L'attentat à Beyrouth, le 19 septembre 2007 © LCIUne personnalité anti-syrienne, le député phalangiste chrétien Antoine Ghanem, a été tué mercredi dans un attentat à la voiture piégée à Beyrouth-Est. L'explosion a fait au moins six morts et 56 blessés près de l'hôtel Metropolitan, dans le quartier de Sin el Fil. La télévision a montré des images de trois ou quatre voitures en feu et une épaisse colonne de fumée s'élever au-dessus des immeubles de ce quartier commerçant et résidentiel.
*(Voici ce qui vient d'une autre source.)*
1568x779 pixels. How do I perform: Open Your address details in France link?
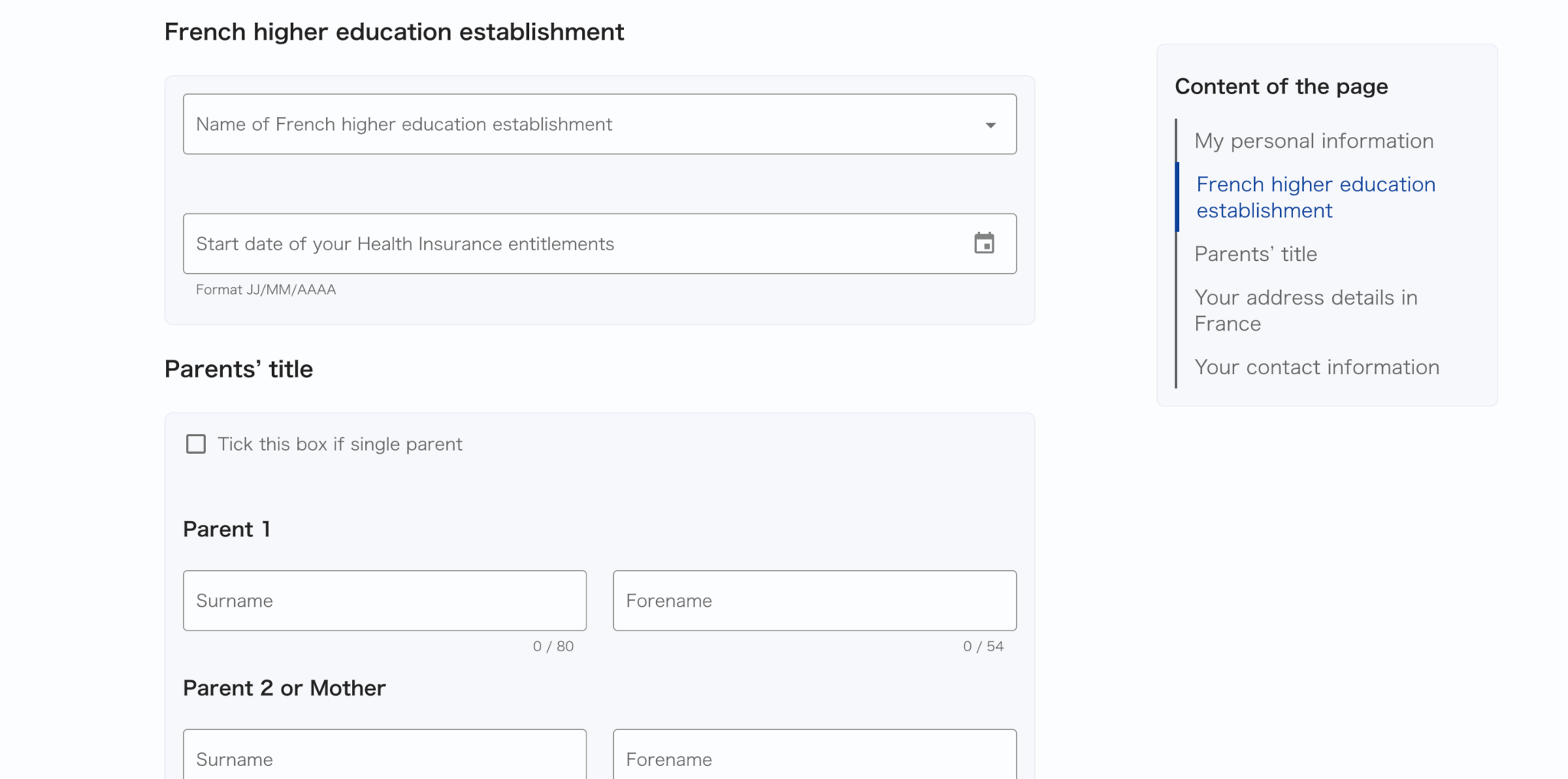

Deux des principaux dirigeants de la majorité antisyrienne au Liban ont accusé la Syrie d'être responsable de l'attentat, à six jours de la présidentielle. "Je n'ai jamais vu de ma vie un régime aussi lâche que le régime (du président syrien) de Bachar al-Assad", a déclaré le chef de la majorité parlementaire antisyrienne, Saad Hariri. "Les ennemis du Liban ont tué Antoine Ghanem parce qu'ils veulent saboter l'élection présidentielle", a-t-il dit.
Sarkozy condamne un "nouvel attentat ciblé"
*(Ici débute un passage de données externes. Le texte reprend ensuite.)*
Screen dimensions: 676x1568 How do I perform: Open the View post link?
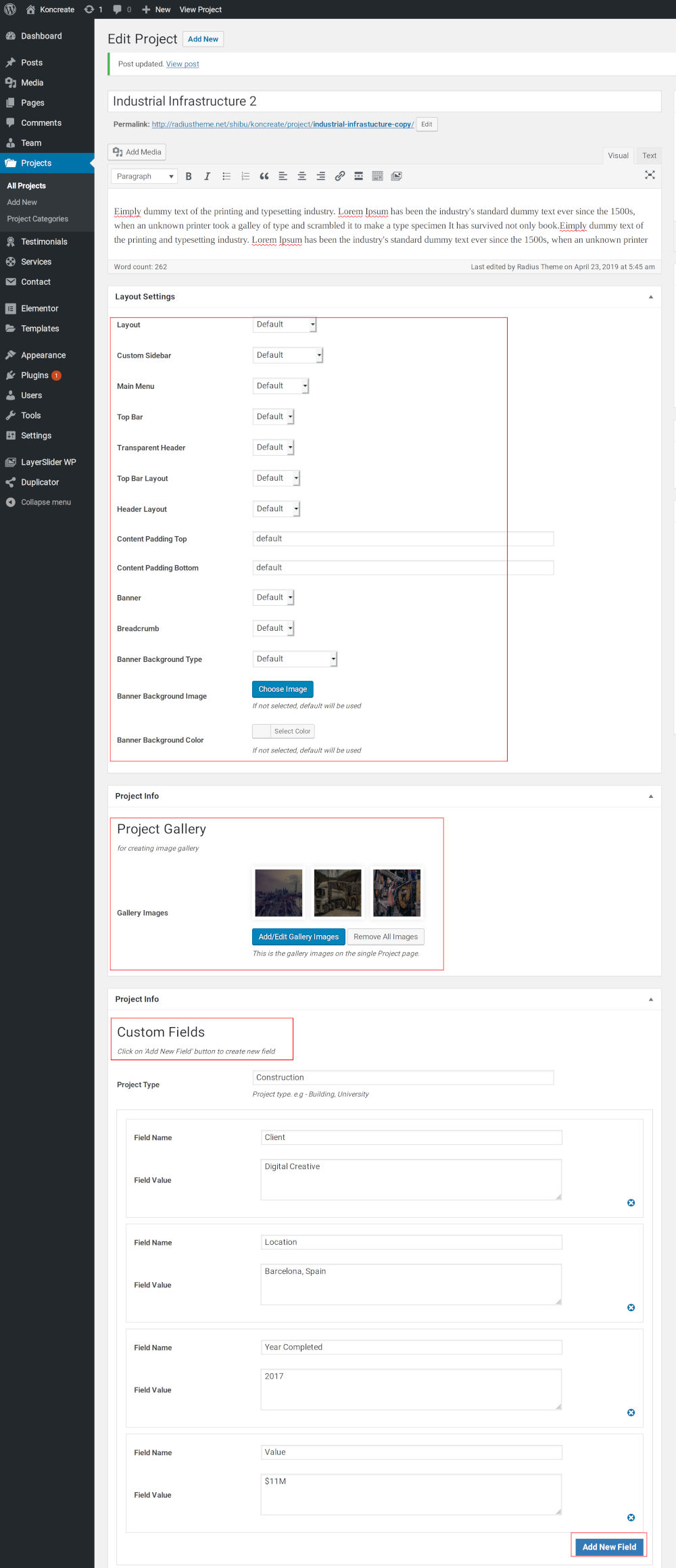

La communauté internationale dans son ensemble a vivement condamné l'attentat. La Commission européenne s'est dit "choquée", tandis que le Département d'Etat américain a "fermement condamné" l'assassinat du député. Moscou a dénoncé un attentat "provocateur" et Nicolas Sarkozy condamné un "nouvel attentat ciblé" contre un député antisyrien. Pointée du doigt, la Syrie a officiellement denoncé un "acte criminel" visant les efforts syriens en faveur de "l'unité" au Liban, selon l'agence Sana.
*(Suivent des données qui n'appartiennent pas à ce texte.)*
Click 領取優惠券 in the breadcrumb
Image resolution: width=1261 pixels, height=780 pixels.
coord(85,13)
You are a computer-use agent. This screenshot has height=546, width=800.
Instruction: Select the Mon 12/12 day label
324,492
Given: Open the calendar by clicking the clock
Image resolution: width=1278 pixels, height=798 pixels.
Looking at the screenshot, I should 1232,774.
Le parlement libanais doit se réunir la semaine prochaine pour tenter de désigner un successeur au président Emile Lahoud. Depuis deux ans et demi la capitale libanaise a été le théâtre de plusieurs attentats à la bombe, visant notamment des personnalités anti-syriennes, dont sept ont été tuées. En juin dernier, le député Walid Eido et neuf autres personnes ont été tuées par l'explosion d'une voiture piégée. En novembre 2006, le ministre de l'Industrie, Pierre Gemayel, membre des Phalanges comme Ghanem, avait été assassiné par des hommes armés. En février 2005, l'ancien Premier ministre Rafic al Hariri avait également été victime d'un attentat à la bombe, qui avait tué 22 autres personnes.